Hello, I’m trying to figure out the best way for DataFramesMeta and I want to understand the performance implications of the following.
- Go through an expression and find all the symbols that are in the propertynames of the data frame, which is of course not listed in the type information of the data frame.
- Write a function with the exact number of inputs as the number of columns referenced. i.e.
df = DataFrame(a = [1, 2], b = [3, 4]) x = 4 @transform(df, c = a .+ b .+ x)
looks at the expression
:(a .+ b .+ x) and uses, say, MacroTools to find that
:b are columns in the data frame, but not
:x. Then I make a function
_f(_a, _b) _a .+ _b .+ c
and make a subsequent
src => fun => dest call for DataFrames.transform.
I think this is roughly equivelent to the following
julia> function make_function(df) pn = propertynames(df) if :a in pn && :b in pn [:a, :b] => (function(a, b) a .+ b end) => :c1 elseif :a in pn :a => (function(a) a .+ 1 end) => :c2 elseif :b in pn :b => (function(b) b .+ 100 end) => :c3 end end make_function (generic function with 1 method) julia> transform(df, make_function(df))
In that I make a different function based on what is in the data frame.

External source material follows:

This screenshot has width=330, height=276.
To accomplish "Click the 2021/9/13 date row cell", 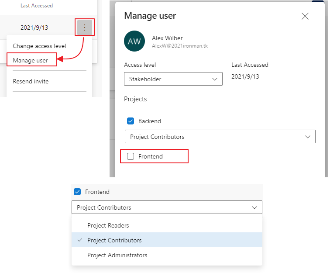I will click(34, 28).
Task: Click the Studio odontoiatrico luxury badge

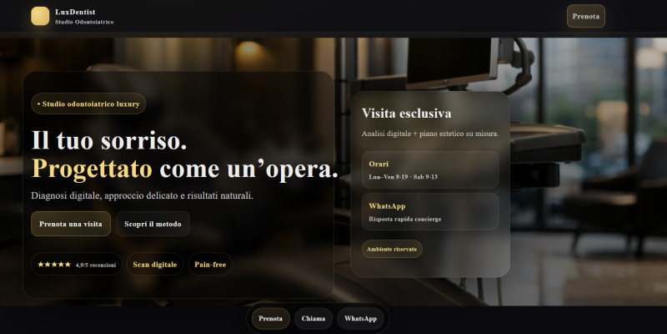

My question is: Are there performance costs to this approach? Assuming this is feasible, is defining a function this “late” going to prevent the compiler from making the necessary optimizations?
Can someone point me to more reading on the subject?
It looks like this post indicates there may be performance penalties. But there are so many things people do with metaprogramming, particularly with ForwardDiff and ChainRules etc. that maybe this isn’t a problem.